Requirement: In the data below, switch "header bar" to "title bar" and reproduce the lines with nothing else changed, omitting the pictures.

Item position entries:
• • •
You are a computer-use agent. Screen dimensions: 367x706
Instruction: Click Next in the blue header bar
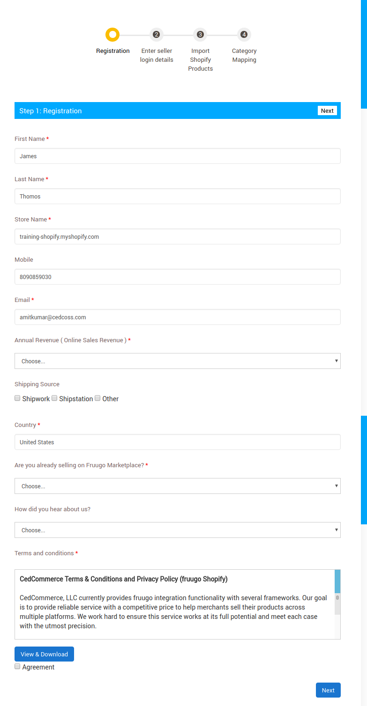click(327, 110)
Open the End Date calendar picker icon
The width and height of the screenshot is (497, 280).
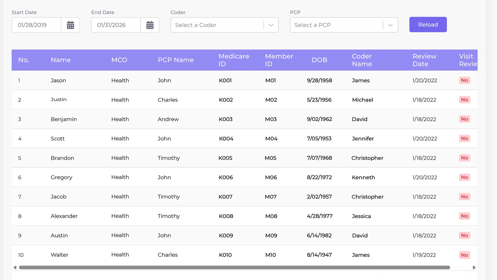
• • •
Response:
You are a computer-use agent. Screen dimensions: 367x706
Instruction: Click Next in the blue title bar
click(327, 110)
Open the End Date calendar picker icon
The width and height of the screenshot is (497, 280).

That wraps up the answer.